[RECORDS SUPPLIED Boundary: Start]
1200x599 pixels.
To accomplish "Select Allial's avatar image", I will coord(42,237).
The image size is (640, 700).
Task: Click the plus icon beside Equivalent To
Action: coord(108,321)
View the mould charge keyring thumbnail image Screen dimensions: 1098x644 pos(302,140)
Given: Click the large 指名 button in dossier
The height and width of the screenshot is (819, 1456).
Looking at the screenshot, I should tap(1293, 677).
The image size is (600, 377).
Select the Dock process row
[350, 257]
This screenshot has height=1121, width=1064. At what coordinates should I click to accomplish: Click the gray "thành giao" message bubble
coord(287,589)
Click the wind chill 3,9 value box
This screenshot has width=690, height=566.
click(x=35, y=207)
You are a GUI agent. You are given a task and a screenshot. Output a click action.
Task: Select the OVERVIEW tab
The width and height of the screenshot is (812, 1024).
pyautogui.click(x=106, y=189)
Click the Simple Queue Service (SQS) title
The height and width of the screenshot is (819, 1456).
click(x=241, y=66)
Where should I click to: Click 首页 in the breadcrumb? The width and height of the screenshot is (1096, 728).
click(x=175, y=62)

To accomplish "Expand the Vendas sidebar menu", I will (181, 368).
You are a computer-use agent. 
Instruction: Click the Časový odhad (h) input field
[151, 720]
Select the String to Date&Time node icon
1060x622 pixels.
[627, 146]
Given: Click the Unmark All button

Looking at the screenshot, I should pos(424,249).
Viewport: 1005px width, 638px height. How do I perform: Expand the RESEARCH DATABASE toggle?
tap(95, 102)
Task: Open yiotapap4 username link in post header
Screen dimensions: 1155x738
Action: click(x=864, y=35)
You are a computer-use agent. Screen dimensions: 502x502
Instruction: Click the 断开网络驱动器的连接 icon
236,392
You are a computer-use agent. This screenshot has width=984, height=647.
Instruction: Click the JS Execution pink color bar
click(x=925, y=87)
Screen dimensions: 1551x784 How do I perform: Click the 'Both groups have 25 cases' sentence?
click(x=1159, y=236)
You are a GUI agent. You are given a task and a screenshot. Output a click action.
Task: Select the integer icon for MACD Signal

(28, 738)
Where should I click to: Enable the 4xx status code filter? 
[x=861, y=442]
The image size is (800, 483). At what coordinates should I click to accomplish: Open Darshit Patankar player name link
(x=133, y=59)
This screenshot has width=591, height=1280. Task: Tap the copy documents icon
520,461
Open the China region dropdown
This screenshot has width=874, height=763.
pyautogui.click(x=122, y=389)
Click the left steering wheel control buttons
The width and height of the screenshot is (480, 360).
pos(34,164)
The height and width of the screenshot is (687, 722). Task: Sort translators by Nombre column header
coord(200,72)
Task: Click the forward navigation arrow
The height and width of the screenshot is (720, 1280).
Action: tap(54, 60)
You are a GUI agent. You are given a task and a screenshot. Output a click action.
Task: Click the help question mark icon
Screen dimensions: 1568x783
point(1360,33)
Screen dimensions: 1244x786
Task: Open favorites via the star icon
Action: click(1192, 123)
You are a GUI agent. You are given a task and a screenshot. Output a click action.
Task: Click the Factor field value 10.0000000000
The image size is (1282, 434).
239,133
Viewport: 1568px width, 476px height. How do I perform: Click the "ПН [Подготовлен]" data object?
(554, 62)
[RECORDS SUPPLIED Boundary: End]
Print exactly the lines from the one with "The height and width of the screenshot is (687, 722)." through the last line of the material, including both, and no others.

The height and width of the screenshot is (687, 722). Task: Sort translators by Nombre column header
coord(200,72)
Task: Click the forward navigation arrow
The height and width of the screenshot is (720, 1280).
Action: tap(54, 60)
You are a GUI agent. You are given a task and a screenshot. Output a click action.
Task: Click the help question mark icon
Screen dimensions: 1568x783
point(1360,33)
Screen dimensions: 1244x786
Task: Open favorites via the star icon
Action: click(1192, 123)
You are a GUI agent. You are given a task and a screenshot. Output a click action.
Task: Click the Factor field value 10.0000000000
The image size is (1282, 434).
239,133
Viewport: 1568px width, 476px height. How do I perform: Click the "ПН [Подготовлен]" data object?
(554, 62)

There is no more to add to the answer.